When I was a kid, English teachers had two Golden Rules that we were not permitted to violate:  

1.  Never end a sentence with a preposition. 
2.  And never split an infinitive. 

We received a reprieve most of the time in colloquial English, but never in written English. 

Now, a recent op-ed in the UK-based Telegraph ( says that splitting infinitives is not just forgivable;  it is, in fact, “a sacred duty.”  Especially when not splitting the infinitive clouds the meaning of your communications.

Look, for instance, at the verb “double.”  Author Tom Chivers writes:  “If the quantity you are measuring more than doubles, where do you put your infinitive? … ‘We expect it more than to double’ or ‘We expect it to double more than’? The first is weird; the second is even weirder.”

“It’s even worse,” Chivers says, “when your desperate efforts to maintain a pure and unsullied infinitive lead you to twist your sentence” until its meaning becomes murky.  He cites an example ( from linguist Robert Lawrence Trask:   “She decided to gradually get rid of the teddy bears she had collected.”   If you move “gradually,” where do you put it? 

“She decided gradually to get rid of the teddy bears she had collected.”  This sounds like the decision was gradual.
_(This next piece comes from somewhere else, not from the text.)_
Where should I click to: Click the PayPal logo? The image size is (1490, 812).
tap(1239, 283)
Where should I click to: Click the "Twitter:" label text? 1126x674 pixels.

“She decided to get rid of the teddy bears she had collected gradually”  sounds like the collecting of bears was gradual.

“She decided to get gradually rid of the teddy bears she had collected” and “She decided to get rid gradually of the teddy bears she had collected” are both just plain awkward.

I agree with Tom Chivers:  “The only unambiguous and natural place for the adverb is in [the middle of] the infinitive.”

To speak clearly:  clarity always trumps a pompous regard for niceties of grammar.  After all, how can you possibly improve on the mission of the Starship Enterprise:  “to boldly go”?